*DIRECTIVE*: Reproduce verbatim everything from the beginning of the records down to the line containing "save-button: 保存 is", with both ends included.
*** Block opens ***
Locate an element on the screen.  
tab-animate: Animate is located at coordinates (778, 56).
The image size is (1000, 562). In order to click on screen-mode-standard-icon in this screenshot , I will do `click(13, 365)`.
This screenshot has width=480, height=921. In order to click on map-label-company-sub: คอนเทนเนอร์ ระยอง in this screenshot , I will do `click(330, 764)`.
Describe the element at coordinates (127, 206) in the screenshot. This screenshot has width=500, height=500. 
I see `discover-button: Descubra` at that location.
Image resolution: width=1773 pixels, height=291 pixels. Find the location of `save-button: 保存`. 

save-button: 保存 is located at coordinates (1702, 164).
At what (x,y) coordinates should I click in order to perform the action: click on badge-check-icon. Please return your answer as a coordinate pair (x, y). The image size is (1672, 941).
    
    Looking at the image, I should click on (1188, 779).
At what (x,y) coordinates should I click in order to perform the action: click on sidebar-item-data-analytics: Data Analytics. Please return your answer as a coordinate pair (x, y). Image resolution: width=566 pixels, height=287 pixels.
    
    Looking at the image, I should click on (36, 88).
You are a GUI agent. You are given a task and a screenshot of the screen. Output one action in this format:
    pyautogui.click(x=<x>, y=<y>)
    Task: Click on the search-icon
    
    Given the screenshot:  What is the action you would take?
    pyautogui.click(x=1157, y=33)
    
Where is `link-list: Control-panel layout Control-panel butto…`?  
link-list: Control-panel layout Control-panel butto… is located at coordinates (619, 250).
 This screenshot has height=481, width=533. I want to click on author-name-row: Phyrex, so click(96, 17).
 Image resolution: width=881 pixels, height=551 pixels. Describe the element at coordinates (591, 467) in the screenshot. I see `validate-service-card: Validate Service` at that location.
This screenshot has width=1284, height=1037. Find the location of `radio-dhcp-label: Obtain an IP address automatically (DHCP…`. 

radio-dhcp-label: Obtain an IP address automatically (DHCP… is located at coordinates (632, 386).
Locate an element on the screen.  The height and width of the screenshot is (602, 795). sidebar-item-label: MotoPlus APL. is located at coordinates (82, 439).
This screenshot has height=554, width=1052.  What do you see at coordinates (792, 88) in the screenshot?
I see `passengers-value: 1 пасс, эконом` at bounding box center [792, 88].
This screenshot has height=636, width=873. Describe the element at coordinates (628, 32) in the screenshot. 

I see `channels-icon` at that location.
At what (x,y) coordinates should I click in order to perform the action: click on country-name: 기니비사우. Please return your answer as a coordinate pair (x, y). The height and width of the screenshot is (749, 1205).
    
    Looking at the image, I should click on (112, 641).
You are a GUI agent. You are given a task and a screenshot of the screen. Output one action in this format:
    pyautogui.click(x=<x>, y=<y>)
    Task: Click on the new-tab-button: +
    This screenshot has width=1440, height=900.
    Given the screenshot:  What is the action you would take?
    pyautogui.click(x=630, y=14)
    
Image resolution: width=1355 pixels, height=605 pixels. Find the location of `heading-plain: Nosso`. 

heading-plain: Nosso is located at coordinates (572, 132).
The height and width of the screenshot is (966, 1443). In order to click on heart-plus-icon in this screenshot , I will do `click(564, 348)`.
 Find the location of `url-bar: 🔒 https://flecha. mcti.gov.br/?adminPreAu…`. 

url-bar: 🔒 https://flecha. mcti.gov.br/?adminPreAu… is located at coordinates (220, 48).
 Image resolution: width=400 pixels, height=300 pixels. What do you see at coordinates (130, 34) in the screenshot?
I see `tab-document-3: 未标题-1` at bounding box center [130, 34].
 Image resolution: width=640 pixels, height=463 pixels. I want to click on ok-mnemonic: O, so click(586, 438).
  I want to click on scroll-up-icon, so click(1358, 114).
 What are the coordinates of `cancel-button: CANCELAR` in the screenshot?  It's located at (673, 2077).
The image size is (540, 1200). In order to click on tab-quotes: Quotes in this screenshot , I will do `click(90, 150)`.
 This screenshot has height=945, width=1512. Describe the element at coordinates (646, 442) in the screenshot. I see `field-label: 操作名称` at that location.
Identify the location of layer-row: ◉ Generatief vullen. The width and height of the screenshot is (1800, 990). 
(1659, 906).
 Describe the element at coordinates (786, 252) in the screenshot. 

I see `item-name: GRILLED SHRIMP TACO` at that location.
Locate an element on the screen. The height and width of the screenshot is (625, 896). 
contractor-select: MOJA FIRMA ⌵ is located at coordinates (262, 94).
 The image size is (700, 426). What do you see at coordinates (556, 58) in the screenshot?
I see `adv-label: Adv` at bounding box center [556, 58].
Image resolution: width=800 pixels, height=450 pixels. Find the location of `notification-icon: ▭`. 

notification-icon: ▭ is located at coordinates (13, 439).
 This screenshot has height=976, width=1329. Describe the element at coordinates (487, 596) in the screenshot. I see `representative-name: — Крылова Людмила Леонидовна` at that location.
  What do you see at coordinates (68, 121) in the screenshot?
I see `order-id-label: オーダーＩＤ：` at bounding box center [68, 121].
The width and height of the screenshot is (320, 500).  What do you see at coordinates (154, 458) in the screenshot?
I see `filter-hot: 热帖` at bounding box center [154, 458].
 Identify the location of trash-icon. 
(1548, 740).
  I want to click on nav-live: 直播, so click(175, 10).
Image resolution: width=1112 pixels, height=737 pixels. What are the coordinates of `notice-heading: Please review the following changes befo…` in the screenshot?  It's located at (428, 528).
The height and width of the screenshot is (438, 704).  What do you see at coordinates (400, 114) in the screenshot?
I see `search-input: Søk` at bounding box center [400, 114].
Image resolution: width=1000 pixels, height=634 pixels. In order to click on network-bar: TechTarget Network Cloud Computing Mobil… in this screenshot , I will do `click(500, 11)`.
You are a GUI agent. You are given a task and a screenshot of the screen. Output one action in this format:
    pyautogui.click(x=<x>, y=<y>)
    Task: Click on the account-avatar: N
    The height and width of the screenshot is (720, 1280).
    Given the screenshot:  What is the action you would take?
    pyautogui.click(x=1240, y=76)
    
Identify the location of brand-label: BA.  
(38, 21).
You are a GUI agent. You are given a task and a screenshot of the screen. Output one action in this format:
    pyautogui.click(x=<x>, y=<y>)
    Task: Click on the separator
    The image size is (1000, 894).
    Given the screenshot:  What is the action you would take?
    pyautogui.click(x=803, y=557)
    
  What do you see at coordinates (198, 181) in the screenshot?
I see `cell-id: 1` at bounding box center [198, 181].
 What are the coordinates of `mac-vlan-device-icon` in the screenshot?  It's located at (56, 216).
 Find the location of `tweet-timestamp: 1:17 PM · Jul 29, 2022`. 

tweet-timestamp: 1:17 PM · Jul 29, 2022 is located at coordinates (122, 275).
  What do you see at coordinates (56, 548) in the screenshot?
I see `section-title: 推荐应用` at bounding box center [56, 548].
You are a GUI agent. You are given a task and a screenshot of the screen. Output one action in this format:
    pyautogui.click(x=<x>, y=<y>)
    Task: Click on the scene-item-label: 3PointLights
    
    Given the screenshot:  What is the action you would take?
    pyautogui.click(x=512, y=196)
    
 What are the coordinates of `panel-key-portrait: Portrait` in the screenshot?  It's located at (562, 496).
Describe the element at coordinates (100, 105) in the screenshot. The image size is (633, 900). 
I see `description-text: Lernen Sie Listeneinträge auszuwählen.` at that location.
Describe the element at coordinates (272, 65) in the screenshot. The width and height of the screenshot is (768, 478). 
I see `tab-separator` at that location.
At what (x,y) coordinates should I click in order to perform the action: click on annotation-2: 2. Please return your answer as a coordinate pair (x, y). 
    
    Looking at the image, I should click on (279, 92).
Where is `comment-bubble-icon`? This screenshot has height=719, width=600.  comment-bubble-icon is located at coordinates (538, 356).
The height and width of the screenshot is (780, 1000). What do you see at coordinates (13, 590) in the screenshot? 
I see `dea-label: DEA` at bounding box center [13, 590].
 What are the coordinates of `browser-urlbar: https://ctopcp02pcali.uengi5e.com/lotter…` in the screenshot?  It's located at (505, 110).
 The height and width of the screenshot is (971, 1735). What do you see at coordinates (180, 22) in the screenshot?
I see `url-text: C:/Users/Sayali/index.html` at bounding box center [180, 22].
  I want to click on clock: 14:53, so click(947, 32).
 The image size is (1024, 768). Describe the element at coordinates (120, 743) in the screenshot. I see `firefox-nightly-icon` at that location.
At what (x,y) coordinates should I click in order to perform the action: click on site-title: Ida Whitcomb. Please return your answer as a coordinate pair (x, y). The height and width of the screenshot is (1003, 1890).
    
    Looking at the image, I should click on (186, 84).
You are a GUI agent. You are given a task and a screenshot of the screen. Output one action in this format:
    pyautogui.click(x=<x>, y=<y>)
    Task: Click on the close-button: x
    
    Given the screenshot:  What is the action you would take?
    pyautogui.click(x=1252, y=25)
*** Block closes ***
*OUTPUT BELOW*:
Locate an element on the screen.  
tab-animate: Animate is located at coordinates (778, 56).
The image size is (1000, 562). In order to click on screen-mode-standard-icon in this screenshot , I will do `click(13, 365)`.
This screenshot has width=480, height=921. In order to click on map-label-company-sub: คอนเทนเนอร์ ระยอง in this screenshot , I will do `click(330, 764)`.
Describe the element at coordinates (127, 206) in the screenshot. This screenshot has width=500, height=500. 
I see `discover-button: Descubra` at that location.
Image resolution: width=1773 pixels, height=291 pixels. Find the location of `save-button: 保存`. 

save-button: 保存 is located at coordinates (1702, 164).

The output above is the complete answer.